I do the vanishing act (NC) but I don't promise anything or send any form or reply or contact.

 

I would just let it go and heal yourself.

Posted
Has anyone had this happen? This is bothering me the most. Broke up after 4 years in Jan. I was destroyed. NC 26 days, met for coffee and it was back on. 6 weeks later....vanished. Destroyed again. Begged and went crazy that time.....it was back on. Four weeks later, I came home from work after he texted me lovey stuff all day, missed me, blah blah blah. We are grown ups, in our 40's........ps, and I come home from work and GONE!

 

After the third vanishing act, he promised me he would never do that again. Knows I'm suffering from abandonment issues....that promise lasted 4 weeks. He won't respond to any forms of communication, it has been a week.

 

Help? Why?

 

i'm hoping now that after the third time you are seeing that this isn't working out, and that perhaps you should stop expecting it to. i'd say it's a pretty clear sign that he doesn't want to be with you or commit to you, regardless of any pretty words he's sending. actions do speak louder than words in these situations.

  • Like 1
Posted (edited)

Sounds like you suffer from severe low self esteem and low self worth. You stay in a toxic relationship simply out of fear of being alone. Fear that you can't do any better.

 

And that fact that you 'never say no' indicates you do not understand or enforce your own wants and needs. Based on what you have described about your own actions in this thread indicates very clearly you need help.
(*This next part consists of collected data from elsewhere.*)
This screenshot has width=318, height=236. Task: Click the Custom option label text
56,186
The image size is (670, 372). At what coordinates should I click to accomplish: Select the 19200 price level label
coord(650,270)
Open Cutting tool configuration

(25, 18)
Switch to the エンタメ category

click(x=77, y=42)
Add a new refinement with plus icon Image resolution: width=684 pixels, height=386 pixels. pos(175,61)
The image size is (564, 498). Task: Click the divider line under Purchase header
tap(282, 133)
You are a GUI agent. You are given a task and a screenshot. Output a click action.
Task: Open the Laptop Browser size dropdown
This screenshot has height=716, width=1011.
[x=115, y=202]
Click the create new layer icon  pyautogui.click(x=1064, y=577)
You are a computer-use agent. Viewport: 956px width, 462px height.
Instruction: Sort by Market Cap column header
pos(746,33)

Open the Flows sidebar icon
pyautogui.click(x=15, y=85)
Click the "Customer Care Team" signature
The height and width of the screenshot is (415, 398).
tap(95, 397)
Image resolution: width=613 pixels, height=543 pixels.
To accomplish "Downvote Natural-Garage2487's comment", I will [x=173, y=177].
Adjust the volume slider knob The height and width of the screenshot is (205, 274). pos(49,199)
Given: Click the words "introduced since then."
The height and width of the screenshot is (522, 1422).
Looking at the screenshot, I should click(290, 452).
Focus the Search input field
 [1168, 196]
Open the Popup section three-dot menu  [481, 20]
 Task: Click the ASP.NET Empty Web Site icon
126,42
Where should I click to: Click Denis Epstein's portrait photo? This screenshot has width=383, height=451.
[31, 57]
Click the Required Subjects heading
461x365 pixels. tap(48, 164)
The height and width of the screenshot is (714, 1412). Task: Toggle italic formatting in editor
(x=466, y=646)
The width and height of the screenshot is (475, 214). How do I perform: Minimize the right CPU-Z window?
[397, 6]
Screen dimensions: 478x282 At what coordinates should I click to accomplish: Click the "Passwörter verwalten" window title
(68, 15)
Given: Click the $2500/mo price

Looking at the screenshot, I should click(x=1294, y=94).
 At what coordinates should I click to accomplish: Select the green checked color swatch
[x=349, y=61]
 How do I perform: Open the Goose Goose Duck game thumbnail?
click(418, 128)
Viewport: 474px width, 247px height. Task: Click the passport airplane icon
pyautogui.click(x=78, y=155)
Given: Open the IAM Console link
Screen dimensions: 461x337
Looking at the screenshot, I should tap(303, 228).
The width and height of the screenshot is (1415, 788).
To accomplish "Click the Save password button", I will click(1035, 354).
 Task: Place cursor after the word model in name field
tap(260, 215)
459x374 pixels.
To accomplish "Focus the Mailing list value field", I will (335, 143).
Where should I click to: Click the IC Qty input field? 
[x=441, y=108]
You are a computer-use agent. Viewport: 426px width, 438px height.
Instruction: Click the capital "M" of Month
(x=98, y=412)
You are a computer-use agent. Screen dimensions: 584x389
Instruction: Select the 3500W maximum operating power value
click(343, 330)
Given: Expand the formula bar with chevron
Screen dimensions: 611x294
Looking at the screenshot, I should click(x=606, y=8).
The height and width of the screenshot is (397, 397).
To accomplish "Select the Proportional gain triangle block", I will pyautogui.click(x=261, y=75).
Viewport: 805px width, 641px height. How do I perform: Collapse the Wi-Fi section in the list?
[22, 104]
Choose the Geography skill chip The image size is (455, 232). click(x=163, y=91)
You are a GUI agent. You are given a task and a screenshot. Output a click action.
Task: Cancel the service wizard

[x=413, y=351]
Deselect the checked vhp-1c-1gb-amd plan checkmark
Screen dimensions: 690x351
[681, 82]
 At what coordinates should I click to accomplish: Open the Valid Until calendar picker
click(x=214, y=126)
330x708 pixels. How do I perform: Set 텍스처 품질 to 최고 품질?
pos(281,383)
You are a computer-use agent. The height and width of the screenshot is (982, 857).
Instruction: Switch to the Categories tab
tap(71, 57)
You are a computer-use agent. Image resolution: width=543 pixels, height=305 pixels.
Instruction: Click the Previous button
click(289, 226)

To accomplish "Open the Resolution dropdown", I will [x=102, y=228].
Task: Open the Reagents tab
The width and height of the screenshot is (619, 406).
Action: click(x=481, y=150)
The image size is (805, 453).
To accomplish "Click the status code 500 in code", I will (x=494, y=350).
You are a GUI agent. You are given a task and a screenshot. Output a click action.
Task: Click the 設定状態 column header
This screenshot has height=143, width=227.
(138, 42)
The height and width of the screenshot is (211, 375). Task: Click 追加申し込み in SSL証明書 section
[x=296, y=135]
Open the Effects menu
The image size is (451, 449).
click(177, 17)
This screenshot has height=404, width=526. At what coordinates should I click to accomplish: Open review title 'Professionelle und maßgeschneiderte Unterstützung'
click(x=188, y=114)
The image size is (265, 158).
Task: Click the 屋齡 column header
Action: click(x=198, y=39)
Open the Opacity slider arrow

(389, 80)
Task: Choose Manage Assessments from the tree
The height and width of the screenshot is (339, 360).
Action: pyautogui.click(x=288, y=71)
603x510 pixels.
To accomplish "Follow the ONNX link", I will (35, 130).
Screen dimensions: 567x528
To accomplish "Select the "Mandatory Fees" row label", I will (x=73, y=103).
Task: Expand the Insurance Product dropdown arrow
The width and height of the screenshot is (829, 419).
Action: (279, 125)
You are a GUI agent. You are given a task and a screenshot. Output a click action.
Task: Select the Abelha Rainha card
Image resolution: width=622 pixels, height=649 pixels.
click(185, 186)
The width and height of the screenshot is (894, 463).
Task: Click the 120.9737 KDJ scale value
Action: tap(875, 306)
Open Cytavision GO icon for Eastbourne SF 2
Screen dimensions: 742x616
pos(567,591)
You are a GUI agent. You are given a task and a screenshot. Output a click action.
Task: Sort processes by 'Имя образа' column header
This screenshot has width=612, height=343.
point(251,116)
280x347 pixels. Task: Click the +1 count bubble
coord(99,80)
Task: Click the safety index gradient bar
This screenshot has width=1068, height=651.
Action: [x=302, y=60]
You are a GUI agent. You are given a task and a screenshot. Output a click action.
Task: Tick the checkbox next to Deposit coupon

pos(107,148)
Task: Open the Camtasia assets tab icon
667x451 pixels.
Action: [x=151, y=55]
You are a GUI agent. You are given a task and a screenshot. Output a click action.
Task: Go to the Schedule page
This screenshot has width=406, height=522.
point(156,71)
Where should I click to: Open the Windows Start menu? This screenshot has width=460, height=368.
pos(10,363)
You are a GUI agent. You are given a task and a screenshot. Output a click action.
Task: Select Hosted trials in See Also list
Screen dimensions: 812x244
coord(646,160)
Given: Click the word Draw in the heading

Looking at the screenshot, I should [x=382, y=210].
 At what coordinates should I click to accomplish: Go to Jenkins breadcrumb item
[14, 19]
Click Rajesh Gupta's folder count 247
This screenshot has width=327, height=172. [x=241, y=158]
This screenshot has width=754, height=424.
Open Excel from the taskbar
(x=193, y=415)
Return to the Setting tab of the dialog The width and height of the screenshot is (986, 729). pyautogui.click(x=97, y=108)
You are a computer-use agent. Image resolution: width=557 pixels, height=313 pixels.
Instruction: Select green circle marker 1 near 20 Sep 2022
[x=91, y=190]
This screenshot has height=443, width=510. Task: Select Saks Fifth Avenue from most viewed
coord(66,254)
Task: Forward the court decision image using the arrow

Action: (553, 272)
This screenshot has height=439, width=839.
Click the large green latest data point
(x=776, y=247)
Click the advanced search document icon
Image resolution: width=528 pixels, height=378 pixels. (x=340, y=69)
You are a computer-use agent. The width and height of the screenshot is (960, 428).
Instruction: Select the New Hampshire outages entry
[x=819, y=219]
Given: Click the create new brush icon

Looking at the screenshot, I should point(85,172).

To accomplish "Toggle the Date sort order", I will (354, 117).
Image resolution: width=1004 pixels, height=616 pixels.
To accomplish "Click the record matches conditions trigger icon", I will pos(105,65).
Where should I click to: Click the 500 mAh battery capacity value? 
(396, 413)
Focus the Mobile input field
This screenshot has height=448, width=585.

Are you in therapy??

 

Or is this whole thread a troll??

Edited by mtnbiker3000
Posted

He's ****ing with you, and he knows it.

 

I would wager that there is another woman and the idea of her was more appealing than the reality he's facing - which means he's bouncing between you and her, trying to decide which one he wants.

 

I know it's incredibly painful to have your heart jerked around, so I say this gently, but I think you have to follow this advice:

 

Maintain Your Dignity.

 

If he gets in touch again, if you feel like calling him in your wounded state, think: Maintain Your Dignity. It will stop you.

 

And in the long run, you won't focus on his betrayal and stupidity, but on why you kept going back for more.

 

Stop the patterns.

 

Maintain Your Dignity.

 

Sending hugs.

  • Author
Posted

I am in my 40's, and I would tell any friend or family in this situation to give it up.....but I'm just devastated. I haven't heard from him in almost a week, I'm crushed. Everyone tells me to give it up....etc....but I am just so broken.

 

I keep hanging on to the things that he said each time we got back together.....that he missed me, that it was so hard without me, that he was caught in the middle. But, I also know he has free agency, and in the end he is making the decision. I'm not sleeping.....losing weight at a rapid pace, I'm gutted. I don't know how to stop caring. I know he's been horrible to me.............everyone says he's a sociopath.

  • Author
Posted

I get it...I'm pathetic, it feels terrible though.. I keep thinking of the positive stuff.......I keep thinking about the promises, even though he's broken them now. I did everything for him, how does he not miss that? We were together for 4 years nonstop, then he dumped me for 2 months.....and then he sat there saying how much he missed me....etc., I believed it. He was so believable. I wanted to believe it. I'm hurting so bad.